Google earth Cipamingkis
I noted what a strange river the Cipimingkis is, a river not only bereft of sediment, but one whose channels have been mutilated by the excavation and removal of that sediment – sand and pebbles – leaving only pools between bare rock and the huge boulders that bear witness to the power of the river in flood.

River
It took me a while, but I eventually found small accumulations of sand that had not been stolen from the system, and there it is at the head of this post. A fairly nondescript-looking grey-brown sand that nevertheless tells, as usual, a tale. Typical of an immature river sand, there are grains of every size (it’s poorly-sorted), and, with the exception of the occasional grain of pale limestone, is made up entirely of bits of volcanic rock.

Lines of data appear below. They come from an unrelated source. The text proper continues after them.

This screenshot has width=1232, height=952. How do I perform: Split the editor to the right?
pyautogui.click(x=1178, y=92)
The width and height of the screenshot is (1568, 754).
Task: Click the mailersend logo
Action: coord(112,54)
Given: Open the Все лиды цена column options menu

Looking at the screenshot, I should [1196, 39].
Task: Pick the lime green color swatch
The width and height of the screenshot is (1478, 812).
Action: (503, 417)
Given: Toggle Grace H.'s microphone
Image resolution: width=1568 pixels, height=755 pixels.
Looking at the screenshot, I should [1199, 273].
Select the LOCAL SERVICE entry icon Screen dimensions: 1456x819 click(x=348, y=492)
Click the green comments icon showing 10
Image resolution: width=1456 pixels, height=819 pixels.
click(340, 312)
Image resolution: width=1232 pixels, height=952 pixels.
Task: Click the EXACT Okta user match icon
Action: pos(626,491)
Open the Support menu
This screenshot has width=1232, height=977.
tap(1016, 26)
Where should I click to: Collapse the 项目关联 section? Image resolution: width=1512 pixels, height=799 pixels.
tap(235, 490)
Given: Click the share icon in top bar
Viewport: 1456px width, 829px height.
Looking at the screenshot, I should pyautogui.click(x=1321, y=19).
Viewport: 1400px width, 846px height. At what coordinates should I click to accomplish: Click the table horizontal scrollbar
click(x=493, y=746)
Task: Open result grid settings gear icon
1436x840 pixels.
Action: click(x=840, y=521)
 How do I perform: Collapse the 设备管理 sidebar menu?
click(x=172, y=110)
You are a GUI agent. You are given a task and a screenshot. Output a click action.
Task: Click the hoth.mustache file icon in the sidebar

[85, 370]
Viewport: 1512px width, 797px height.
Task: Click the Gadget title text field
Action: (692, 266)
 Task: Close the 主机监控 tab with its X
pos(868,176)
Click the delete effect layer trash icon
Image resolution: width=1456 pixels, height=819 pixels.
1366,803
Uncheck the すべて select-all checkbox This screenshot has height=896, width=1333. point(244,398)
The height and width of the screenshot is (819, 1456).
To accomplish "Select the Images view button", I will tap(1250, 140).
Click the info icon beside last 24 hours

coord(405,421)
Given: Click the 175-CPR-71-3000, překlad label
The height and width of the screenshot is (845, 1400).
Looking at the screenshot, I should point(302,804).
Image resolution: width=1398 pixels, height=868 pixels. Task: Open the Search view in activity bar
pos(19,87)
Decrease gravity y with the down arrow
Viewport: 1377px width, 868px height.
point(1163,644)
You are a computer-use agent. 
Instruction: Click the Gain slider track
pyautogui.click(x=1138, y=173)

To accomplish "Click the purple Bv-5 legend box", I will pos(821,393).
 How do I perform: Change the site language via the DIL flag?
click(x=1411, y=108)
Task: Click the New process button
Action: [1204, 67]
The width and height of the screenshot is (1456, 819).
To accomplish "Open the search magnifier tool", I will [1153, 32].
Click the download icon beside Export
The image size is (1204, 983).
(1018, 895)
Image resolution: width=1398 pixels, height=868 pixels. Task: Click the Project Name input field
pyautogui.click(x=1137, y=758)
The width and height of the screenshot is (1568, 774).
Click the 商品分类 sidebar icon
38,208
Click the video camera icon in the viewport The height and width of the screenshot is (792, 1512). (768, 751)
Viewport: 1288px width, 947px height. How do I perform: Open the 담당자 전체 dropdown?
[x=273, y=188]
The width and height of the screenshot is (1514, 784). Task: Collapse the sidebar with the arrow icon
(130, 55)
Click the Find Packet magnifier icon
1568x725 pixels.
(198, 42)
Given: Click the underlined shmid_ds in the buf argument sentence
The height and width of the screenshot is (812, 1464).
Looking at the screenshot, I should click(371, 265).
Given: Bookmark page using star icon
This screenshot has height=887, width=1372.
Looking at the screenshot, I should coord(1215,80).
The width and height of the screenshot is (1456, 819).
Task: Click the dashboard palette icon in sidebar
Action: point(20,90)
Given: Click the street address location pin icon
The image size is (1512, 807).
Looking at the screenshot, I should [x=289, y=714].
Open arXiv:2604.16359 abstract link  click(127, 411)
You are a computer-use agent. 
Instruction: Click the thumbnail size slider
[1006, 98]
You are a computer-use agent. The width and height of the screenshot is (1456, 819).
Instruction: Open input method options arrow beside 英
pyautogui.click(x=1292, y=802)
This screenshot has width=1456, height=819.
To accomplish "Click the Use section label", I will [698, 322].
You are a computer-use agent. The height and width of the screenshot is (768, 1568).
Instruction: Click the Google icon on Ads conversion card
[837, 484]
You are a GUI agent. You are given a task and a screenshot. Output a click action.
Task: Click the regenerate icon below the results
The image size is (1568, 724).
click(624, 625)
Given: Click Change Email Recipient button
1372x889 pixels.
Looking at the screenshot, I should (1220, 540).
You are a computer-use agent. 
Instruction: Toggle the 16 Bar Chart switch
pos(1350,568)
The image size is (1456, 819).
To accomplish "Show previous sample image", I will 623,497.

Which is hardly surprising, for the Cipimingkis drains northward down from the slopes of one of the great volcanic edifices of western Java, Gunung (Mount) Gede. Looking upstream in this photo, in the distant haze (the contrast enhanced so as to make it visible) looms the huge – and active – volcanic massif, its location shown in the satellite image.

Gede
Satellite
So these sands record one side of the battle of the mountains – destruction by erosion versus rejuvenation by eruption. The other thing to note about these young sands, only recently torn from the volcanic hinterlands and transported but a short distance, is that the grains are little worn, and preserve their sharp edges and angular character. They make an ideal ingredient for concrete and hence the thriving business in their wholesale extraction: the roads leading to this area are lined with piles of sand and laden trucks constantly labour ponderously along those roads. Volcanic ashes to alluvial ashes, to concrete – undoubtedly to be, one day, liberated again.

[Satellite image of Java from http://www.geoinfo.ait.ac.th/modis/modday2008.php]

Comments

  • Richard Bready
    Is the sand young enough, and poorly sorted enough, to contain volcanic ash pozzolans as well? Truly ideal for concrete. And fertile volcanic soil alongside the river, it appears. Plentiful, the crumbs from the giant's table, so long as the giant sleeps.
  • Sandglass
    I suspect that you're right - young and poorly sorted enough to contain the ingredients necessay for the chemical reactions of cement and concrete - amybe that's why these sands seem to have become an unsustainable resource!
  • Richard Bready
    Considering the source, the consumers are perhaps just as glad to be spared the production process of a renewable resource. But what will future alien geologists make of sand so far from its congeners here, in Cambodia, and elsewhere? Even beavers act locally. I hope you've been having a good adventure.
  • recycled aggregates
    Its very handy to have these kind of resources available close to infastructure. I wonder if it will be taken advantage of.